→ About this exercise:
Pictures aside, copy exactly each line from the one that holds "1512x784 pixels. At" through the last line of the records below.

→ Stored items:
------------------------------------------------

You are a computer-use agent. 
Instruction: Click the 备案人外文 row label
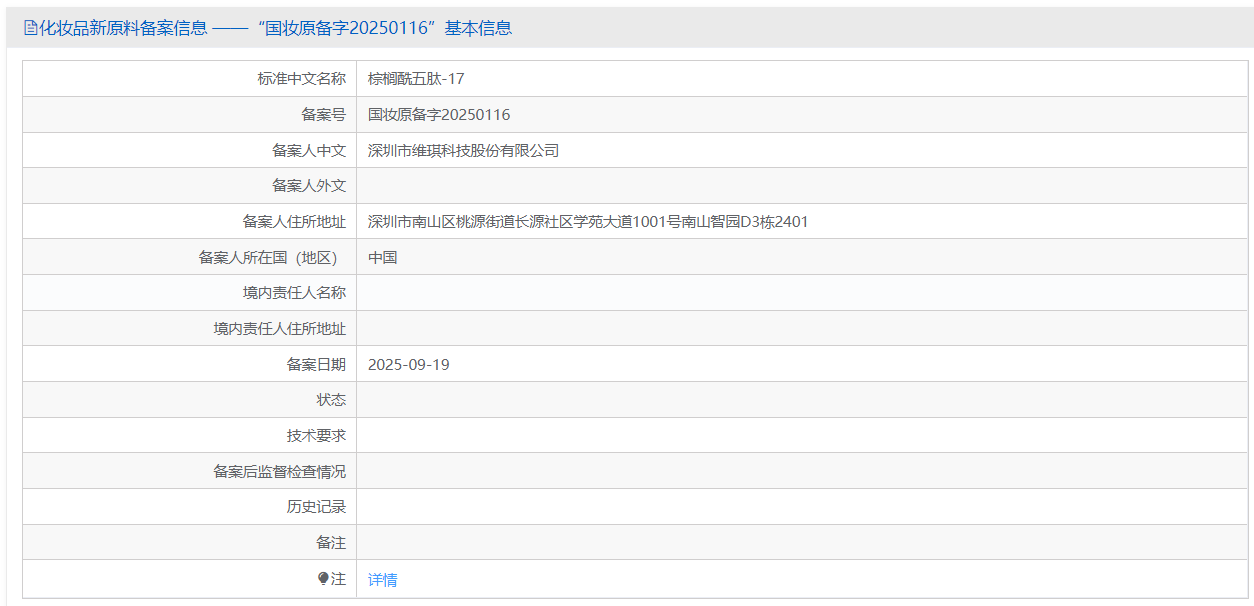point(308,186)
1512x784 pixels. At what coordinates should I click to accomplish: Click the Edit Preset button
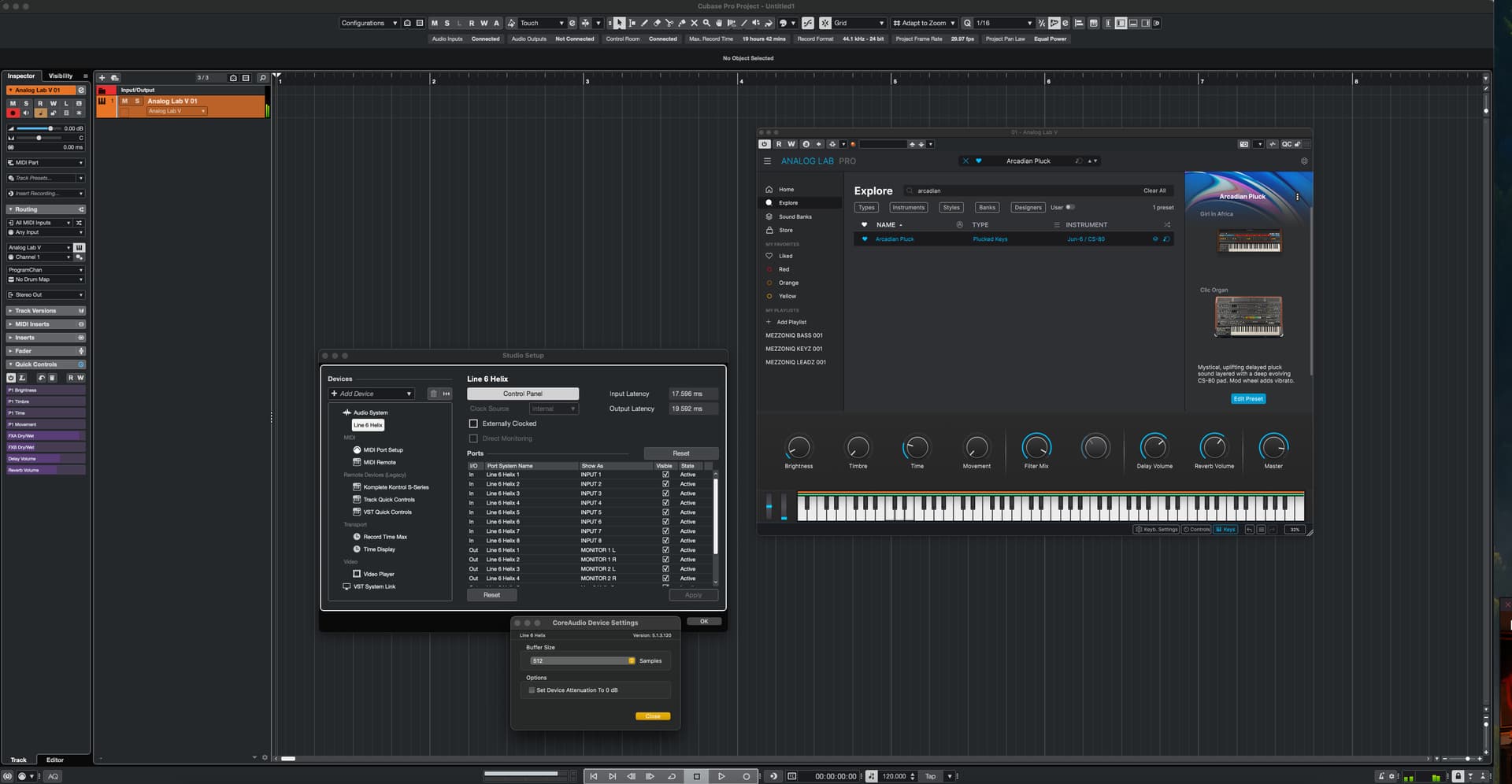pyautogui.click(x=1247, y=399)
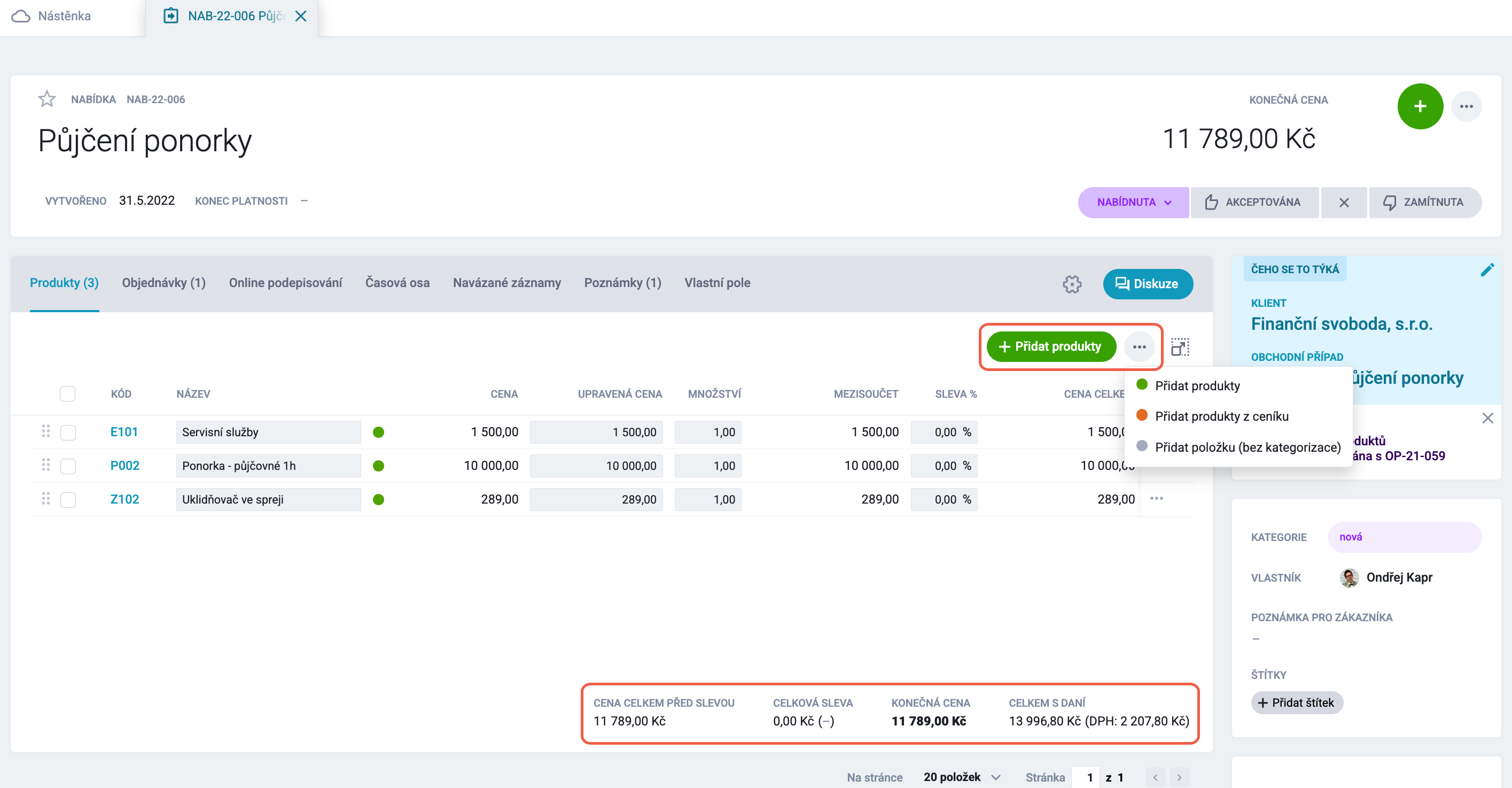1512x788 pixels.
Task: Open the Finanční svoboda, s.r.o. client link
Action: (x=1341, y=323)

------------------------------------------------

→ Task response:
1512x784 pixels. At what coordinates should I click to accomplish: Click the Edit Preset button
pyautogui.click(x=1247, y=399)
1512x788 pixels.
Task: Open the Finanční svoboda, s.r.o. client link
Action: (x=1341, y=323)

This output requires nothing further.